**WHAT YOU ARE ASKED TO DO**:
Going down the data below, set down exactly the line with "The height and width of the screenshot is (882, 1372)." and each line after it through the line with "Open the qwen-max-0107"; no other lines.

*** Opening DATA TO PROCESS ***

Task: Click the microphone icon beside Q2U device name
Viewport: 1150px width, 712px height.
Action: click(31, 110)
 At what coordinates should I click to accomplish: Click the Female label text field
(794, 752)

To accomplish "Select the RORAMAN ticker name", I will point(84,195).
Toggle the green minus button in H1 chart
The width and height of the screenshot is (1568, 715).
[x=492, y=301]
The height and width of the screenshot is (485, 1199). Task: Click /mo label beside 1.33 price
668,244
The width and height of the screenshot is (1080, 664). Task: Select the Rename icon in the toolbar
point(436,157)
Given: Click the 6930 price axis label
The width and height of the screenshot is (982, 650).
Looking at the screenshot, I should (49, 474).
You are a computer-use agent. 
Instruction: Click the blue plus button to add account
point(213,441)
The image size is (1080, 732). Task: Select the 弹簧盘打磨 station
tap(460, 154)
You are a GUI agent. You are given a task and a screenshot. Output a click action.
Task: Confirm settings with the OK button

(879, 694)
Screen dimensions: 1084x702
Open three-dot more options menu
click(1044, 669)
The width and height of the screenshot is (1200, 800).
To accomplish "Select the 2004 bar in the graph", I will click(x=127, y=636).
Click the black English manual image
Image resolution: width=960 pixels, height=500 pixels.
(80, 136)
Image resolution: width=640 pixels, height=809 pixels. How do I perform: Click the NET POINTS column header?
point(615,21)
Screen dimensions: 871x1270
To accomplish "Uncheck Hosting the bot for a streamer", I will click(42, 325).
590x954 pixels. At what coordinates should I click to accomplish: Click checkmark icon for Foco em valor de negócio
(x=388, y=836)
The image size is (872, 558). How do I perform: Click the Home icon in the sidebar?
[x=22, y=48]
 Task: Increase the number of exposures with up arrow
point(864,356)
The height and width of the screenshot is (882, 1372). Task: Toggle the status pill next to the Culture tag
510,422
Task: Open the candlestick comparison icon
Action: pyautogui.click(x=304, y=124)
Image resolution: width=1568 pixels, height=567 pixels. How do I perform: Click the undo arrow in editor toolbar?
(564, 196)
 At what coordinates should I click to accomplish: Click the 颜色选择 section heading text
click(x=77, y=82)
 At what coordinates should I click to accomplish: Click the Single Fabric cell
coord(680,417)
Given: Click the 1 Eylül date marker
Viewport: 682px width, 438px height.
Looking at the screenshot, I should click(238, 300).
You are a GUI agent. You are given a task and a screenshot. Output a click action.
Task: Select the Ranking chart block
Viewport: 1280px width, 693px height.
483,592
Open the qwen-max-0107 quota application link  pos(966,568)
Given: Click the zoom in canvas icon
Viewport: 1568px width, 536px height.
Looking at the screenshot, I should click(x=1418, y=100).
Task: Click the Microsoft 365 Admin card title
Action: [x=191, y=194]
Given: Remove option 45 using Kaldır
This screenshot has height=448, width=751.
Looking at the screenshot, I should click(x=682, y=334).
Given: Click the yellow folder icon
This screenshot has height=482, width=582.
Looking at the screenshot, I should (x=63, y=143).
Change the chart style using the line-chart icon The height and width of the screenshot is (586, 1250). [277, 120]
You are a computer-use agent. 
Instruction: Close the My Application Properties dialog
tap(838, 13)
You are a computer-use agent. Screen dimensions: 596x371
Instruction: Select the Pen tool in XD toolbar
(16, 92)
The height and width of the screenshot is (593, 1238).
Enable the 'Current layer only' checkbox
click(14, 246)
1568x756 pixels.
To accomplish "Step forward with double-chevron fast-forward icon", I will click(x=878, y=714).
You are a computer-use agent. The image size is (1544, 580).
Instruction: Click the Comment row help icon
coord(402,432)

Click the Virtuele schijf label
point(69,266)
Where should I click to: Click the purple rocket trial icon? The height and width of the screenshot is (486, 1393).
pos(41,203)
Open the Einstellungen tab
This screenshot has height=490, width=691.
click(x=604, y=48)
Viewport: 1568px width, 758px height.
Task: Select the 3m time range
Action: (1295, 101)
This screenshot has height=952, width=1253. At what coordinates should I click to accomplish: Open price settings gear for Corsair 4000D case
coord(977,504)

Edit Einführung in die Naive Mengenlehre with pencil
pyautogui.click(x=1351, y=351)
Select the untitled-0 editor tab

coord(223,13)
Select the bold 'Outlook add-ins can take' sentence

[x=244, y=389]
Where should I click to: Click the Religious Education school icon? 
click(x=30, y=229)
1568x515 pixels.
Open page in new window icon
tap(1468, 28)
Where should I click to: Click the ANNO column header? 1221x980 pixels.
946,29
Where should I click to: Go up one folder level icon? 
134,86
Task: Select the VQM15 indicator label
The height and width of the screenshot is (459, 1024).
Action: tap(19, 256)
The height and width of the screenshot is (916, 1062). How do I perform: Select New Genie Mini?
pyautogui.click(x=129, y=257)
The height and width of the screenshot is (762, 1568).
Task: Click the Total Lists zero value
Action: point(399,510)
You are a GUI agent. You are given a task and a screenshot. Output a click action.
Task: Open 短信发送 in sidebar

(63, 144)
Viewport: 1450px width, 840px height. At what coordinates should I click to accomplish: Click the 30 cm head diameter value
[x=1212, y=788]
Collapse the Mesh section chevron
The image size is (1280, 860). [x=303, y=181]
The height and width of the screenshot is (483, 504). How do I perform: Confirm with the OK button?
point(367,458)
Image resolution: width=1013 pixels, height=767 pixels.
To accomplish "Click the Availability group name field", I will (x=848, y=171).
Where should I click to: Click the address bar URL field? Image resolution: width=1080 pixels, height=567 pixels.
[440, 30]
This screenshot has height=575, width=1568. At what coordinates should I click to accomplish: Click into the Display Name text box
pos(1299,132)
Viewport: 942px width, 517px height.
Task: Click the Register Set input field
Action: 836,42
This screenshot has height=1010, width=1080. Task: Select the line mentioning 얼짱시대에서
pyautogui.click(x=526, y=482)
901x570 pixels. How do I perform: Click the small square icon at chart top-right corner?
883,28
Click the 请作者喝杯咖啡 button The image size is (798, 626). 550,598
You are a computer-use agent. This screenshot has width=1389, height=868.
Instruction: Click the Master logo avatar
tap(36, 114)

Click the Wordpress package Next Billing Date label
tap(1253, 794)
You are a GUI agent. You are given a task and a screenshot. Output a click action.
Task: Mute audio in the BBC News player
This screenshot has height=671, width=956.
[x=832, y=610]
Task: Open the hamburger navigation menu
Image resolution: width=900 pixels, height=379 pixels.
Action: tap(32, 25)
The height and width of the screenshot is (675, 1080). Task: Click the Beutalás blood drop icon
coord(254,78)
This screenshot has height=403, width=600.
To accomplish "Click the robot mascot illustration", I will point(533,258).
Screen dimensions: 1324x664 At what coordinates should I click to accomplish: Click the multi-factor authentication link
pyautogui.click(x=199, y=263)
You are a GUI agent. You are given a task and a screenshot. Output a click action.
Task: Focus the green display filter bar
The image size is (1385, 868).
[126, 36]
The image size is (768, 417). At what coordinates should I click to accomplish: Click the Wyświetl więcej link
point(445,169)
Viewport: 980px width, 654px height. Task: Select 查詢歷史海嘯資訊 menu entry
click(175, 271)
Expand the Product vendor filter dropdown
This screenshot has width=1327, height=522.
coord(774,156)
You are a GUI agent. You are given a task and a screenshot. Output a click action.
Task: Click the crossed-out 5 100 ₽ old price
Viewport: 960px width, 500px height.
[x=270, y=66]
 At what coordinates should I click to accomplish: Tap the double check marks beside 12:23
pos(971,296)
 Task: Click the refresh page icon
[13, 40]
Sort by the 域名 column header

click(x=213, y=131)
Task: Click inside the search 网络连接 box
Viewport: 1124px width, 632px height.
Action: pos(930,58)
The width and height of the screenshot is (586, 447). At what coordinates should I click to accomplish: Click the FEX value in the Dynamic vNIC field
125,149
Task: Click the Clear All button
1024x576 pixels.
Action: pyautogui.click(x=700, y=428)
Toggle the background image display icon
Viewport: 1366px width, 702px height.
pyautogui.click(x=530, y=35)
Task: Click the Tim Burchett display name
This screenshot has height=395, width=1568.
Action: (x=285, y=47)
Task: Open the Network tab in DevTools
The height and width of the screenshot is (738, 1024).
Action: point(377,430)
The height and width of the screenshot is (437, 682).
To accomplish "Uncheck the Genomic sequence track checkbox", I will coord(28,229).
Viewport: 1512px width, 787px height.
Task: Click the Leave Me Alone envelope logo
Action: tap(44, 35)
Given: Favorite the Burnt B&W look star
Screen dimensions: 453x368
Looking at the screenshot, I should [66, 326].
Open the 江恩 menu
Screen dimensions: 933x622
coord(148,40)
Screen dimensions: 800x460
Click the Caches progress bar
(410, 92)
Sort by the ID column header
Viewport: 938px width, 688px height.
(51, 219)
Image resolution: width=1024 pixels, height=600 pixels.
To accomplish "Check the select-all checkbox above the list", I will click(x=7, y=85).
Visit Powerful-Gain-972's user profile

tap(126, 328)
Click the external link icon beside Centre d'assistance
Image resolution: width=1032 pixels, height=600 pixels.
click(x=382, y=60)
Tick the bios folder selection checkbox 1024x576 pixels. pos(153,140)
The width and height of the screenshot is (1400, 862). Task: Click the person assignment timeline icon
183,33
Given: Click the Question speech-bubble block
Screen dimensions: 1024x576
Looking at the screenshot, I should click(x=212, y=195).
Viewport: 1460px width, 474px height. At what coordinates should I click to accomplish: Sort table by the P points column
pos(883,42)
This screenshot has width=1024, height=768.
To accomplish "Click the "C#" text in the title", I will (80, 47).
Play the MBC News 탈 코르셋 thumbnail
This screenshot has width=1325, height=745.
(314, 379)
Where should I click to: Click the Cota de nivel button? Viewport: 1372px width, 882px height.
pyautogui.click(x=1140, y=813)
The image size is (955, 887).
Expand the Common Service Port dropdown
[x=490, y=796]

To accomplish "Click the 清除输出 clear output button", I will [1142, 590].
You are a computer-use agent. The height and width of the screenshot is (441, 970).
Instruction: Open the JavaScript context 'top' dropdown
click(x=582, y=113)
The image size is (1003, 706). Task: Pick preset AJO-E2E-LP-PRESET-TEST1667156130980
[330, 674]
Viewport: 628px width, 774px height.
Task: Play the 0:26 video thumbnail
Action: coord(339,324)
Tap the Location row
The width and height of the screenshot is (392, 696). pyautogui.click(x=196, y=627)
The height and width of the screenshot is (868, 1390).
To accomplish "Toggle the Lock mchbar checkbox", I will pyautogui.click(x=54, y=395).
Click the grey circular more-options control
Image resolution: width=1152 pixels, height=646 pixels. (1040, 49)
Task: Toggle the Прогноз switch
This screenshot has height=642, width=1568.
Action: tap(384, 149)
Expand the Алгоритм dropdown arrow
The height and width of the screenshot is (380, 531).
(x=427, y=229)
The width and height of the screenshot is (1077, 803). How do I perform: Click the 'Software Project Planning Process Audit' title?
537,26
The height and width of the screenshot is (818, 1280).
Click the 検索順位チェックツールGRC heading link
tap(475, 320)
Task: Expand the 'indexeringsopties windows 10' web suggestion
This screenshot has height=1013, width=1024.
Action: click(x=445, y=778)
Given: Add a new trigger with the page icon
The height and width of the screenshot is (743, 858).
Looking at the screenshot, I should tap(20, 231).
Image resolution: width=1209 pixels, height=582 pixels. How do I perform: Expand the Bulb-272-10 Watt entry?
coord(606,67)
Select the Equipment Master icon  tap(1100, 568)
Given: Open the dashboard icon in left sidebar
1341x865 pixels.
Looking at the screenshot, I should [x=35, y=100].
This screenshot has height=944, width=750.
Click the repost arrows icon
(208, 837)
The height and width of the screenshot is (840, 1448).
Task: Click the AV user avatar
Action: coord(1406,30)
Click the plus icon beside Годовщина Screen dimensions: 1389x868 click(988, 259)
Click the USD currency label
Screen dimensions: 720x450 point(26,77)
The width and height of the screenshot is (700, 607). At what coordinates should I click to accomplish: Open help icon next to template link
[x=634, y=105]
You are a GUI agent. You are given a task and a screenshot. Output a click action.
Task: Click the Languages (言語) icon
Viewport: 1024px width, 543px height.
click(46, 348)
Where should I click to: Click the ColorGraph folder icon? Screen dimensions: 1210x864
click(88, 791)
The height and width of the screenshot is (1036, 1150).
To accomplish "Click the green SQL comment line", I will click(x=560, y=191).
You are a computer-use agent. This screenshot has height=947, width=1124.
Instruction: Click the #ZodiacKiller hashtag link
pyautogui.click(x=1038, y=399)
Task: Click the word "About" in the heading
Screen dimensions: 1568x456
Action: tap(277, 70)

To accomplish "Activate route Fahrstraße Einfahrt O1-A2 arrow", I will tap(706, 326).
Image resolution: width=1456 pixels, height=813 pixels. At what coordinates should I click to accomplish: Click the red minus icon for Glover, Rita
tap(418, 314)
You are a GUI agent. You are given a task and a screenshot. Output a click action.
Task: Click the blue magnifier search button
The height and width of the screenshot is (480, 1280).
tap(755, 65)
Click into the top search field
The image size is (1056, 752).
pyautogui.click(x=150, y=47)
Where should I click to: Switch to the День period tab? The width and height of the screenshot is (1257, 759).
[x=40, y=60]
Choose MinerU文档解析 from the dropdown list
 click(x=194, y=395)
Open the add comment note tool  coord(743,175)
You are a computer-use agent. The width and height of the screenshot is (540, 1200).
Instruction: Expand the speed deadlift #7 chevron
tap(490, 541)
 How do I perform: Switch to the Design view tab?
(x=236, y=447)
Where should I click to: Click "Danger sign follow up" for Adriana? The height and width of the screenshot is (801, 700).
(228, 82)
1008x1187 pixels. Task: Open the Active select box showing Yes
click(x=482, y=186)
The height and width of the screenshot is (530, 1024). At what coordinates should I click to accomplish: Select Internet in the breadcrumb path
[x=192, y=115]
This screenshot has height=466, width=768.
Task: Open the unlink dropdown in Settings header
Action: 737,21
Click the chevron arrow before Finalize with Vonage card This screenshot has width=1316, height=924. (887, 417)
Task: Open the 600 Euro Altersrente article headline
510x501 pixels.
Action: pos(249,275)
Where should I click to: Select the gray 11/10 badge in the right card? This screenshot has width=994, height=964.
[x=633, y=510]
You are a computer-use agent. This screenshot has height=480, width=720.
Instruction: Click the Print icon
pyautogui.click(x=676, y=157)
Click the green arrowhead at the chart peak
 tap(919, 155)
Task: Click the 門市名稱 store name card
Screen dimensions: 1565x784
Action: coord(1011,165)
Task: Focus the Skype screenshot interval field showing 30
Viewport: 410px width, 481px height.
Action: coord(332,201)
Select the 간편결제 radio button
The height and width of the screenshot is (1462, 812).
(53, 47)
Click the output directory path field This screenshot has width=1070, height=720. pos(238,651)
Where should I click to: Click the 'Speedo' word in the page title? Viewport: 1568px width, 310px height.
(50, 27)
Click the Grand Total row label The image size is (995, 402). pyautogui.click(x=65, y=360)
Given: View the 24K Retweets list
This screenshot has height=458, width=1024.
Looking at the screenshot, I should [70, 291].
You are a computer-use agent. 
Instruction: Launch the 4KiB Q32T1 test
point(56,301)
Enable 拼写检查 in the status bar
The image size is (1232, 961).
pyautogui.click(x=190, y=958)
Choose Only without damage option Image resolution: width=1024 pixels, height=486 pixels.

*** Closing DATA TO PROCESS ***

**COMPLETED TASK**:
The height and width of the screenshot is (882, 1372). Task: Toggle the status pill next to the Culture tag
510,422
Task: Open the candlestick comparison icon
Action: pyautogui.click(x=304, y=124)
Image resolution: width=1568 pixels, height=567 pixels. How do I perform: Click the undo arrow in editor toolbar?
(564, 196)
 At what coordinates should I click to accomplish: Click the 颜色选择 section heading text
click(x=77, y=82)
 At what coordinates should I click to accomplish: Click the Single Fabric cell
coord(680,417)
Given: Click the 1 Eylül date marker
Viewport: 682px width, 438px height.
Looking at the screenshot, I should click(238, 300).
You are a GUI agent. You are given a task and a screenshot. Output a click action.
Task: Select the Ranking chart block
Viewport: 1280px width, 693px height.
483,592
Open the qwen-max-0107 quota application link  pos(966,568)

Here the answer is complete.